Mit Hilfe eines Schlauches · 11. November 2008
Damals, als ich angestellter Schriftsetzer in der Druckerei Rapputan in der Friedrichstraße war, 1990 oder so: Wenn mein Kollege, der Drucker, und ich (der Setzer) gegen 11 Pause machten (der Arbeitstag reichte von 6 bis 15 Uhr), ließ er, mein Kollege, den Heidelberger (Drucktiegel, produziert 1926 bis 1985) manchmal weiterlaufen. Wenn er zum Beispiel Kohlenzettel druckte, die in großer Auflage hergestellt und an Berliner Haushalte verteilt wurden. Plötzlich, und hatte er auch gerade von seiner Stulle abgebissen, sprang er auf und rannte zur Maschine. Wenn er nicht gerade abgebissen hatte und was sagen konnte, rief er: “Ein Geräusch!” Manchmal hörte ich es dann auch, etwa wenn ein Bogen in die Walzen geraten war. Meistens aber war es ein leises Klirren, Schleifen oder Quietschen, das nur er, der Drucker hörte. So ein Heidelberger macht schöne Geräusche durch das Ansaugen des Bogens, das Drehen des Propellers, der die Bogen an die Anlage und in die Auslage führt, das Rollen der Walzen und das Klappen des Tiegels. Kürzlich suchte ich etwas in meinem Druckerlehrbuch und las mich mal wieder fest (Foto). Die Vorstellung, daß ein Drucker mit einem Schlauch im Ohr um seine Maschine herumläuft, ist eine erheiternde. Es muß sich um große Schnellpressen gehandelt haben.
Bei meinen Maschinen brauche ich keinen Schlauch, und wenn ich drumherumliefe, stünden sie, denn sie werden durch Muskelkraft angetrieben. Entweder durch den Arm, der den Hebel zieht, oder durch das Treten des Pedals. Aber auch ich weiß inzwischen, wie sich meine Maschinen anhören müssen, und wenn es ein fremdes Geräusch gibt, suche ich die Quelle der Störung.
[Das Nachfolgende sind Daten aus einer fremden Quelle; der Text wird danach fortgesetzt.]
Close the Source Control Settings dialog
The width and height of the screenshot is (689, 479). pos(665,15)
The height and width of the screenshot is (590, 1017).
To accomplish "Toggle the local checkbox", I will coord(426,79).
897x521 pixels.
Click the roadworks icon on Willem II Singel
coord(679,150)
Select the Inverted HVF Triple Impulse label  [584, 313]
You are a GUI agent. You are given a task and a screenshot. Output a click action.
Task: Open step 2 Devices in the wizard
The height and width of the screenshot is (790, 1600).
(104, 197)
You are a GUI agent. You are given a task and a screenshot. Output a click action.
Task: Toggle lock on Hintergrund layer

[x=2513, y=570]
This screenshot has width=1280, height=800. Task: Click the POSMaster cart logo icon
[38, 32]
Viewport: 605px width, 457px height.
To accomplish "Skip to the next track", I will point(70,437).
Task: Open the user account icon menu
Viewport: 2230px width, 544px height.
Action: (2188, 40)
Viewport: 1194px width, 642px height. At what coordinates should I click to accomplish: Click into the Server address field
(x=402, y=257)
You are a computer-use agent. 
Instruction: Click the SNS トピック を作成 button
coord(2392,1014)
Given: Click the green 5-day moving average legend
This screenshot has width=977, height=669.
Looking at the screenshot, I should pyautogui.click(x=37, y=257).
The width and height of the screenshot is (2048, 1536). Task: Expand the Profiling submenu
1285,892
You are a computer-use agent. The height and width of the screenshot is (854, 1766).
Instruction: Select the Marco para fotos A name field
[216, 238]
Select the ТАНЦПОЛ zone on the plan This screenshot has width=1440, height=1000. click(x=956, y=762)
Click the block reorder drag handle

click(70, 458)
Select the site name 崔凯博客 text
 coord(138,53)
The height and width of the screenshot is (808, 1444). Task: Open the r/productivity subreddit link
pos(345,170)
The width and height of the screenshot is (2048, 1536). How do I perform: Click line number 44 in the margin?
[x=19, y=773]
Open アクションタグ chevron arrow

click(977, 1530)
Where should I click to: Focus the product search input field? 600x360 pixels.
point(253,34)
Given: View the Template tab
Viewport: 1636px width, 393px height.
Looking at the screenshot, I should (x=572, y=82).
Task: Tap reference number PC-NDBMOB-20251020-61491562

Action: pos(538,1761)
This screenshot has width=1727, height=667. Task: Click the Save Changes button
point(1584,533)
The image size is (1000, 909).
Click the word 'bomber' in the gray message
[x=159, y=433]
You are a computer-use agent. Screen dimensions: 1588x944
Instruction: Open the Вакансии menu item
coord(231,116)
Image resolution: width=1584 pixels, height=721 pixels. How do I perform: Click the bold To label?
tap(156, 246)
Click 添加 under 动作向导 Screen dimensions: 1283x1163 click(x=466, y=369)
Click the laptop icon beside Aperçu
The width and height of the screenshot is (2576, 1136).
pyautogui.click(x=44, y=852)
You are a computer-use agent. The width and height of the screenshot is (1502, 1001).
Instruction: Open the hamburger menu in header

Eine Schraube kann sich gelockert haben. Wenn sie herausfällt, kann es böse enden, deshalb muß man dem Maschinenlauf lauschen. Nun ja, nicht lauschen, man merkt es ja sofort, ein neues Geräusch. Man hört auch, wie dick die Farbe über die Walzen zieht, ob sie mit ihr schmatzen oder leise zischen. Der Drucker ist zumindest immer halb Ohr.